### TASK BRIEF
After locating the line with "You are a GUI", set down that line and all the lines that follow it, unchanged, to the end of the records; omit the pictures.
(Beginning of DATA SHOWN)
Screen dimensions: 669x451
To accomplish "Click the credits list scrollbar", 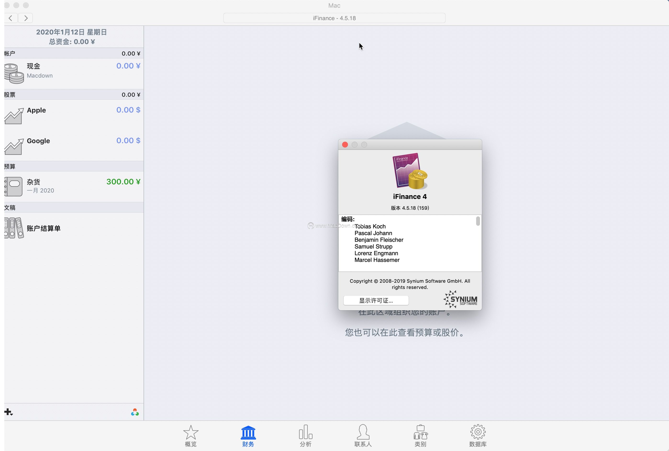I will [478, 221].
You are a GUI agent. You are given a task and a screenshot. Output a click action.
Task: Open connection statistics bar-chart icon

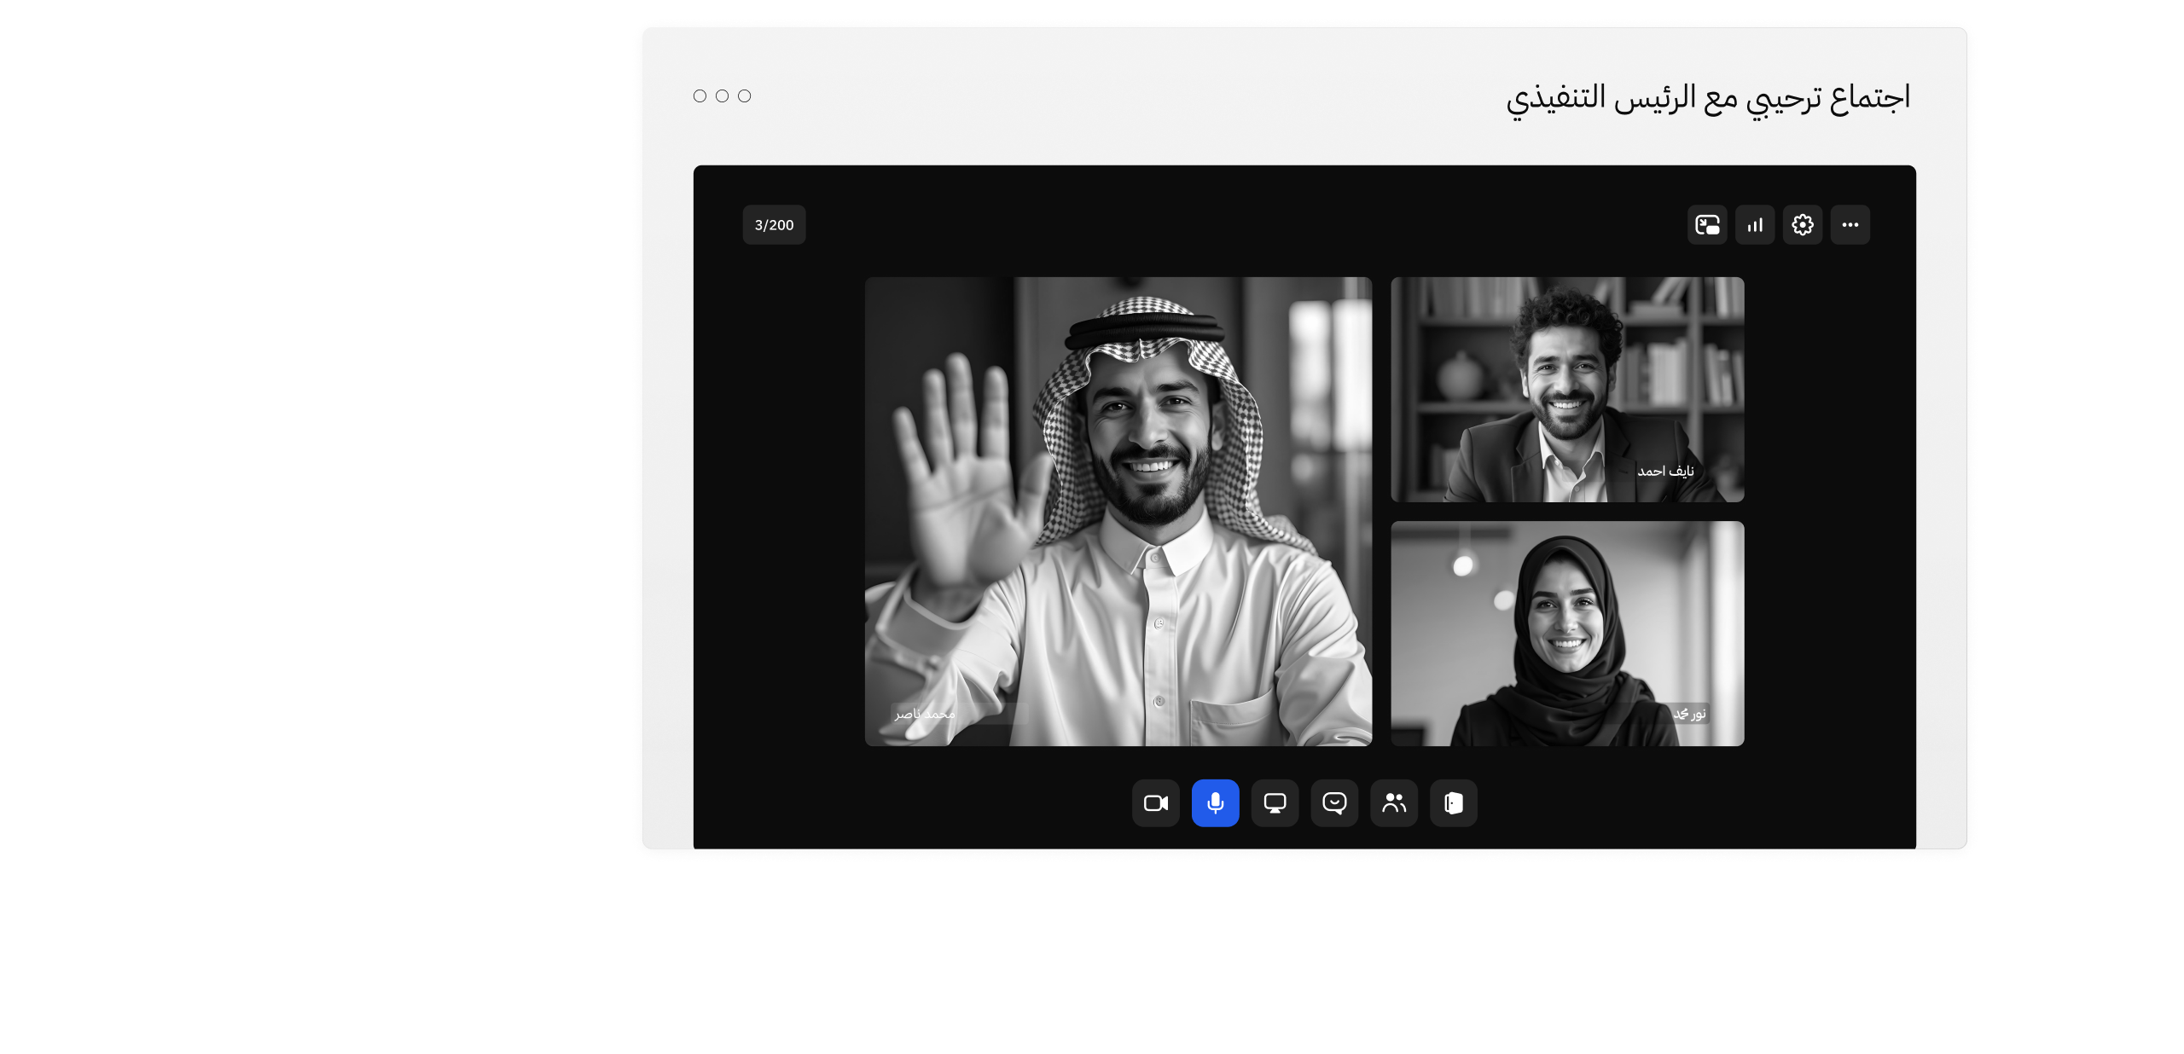click(x=1755, y=225)
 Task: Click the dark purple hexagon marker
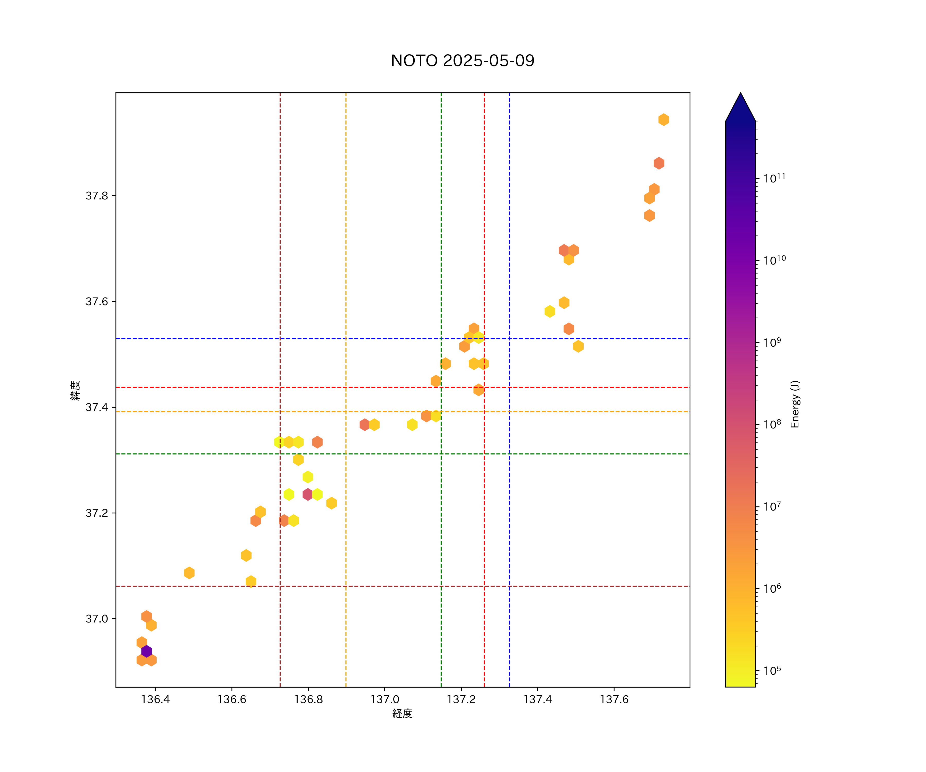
(End of DATA SHOWN)
### ANSWER FOR THIS EXERCISE
You are a GUI agent. You are given a task and a screenshot. Output a click action.
Task: Open connection statistics bar-chart icon

click(x=1755, y=225)
 Task: Click the dark purple hexagon marker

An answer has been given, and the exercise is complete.